### [TASK TO COMPLETE]
Reproduce the data below word for word, starting at the line that contains "Węgrzynów place name?" and continuing through the final line of the data, both included, and leave out every line before that starting point.

### [INFORMATION SUPPLIED]
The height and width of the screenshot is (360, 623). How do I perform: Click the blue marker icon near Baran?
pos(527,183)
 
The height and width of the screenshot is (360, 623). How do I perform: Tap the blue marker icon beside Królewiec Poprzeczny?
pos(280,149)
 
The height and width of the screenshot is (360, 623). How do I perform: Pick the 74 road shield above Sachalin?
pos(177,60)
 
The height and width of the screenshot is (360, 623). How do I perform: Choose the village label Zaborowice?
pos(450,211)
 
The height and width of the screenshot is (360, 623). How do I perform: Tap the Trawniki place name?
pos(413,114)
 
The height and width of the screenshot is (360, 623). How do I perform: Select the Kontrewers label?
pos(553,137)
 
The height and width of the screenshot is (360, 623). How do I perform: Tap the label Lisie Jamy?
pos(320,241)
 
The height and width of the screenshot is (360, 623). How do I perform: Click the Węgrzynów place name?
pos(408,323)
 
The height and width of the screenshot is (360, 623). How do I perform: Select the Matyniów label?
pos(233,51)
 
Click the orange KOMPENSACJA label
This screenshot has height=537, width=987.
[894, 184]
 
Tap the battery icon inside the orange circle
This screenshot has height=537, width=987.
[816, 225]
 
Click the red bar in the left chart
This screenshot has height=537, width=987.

### [TASK OUTPUT]
The height and width of the screenshot is (360, 623). How do I perform: Click the Węgrzynów place name?
pos(408,323)
 
The height and width of the screenshot is (360, 623). How do I perform: Select the Matyniów label?
pos(233,51)
 
Click the orange KOMPENSACJA label
This screenshot has height=537, width=987.
[894, 184]
 
Tap the battery icon inside the orange circle
This screenshot has height=537, width=987.
[816, 225]
 
Click the red bar in the left chart
This screenshot has height=537, width=987.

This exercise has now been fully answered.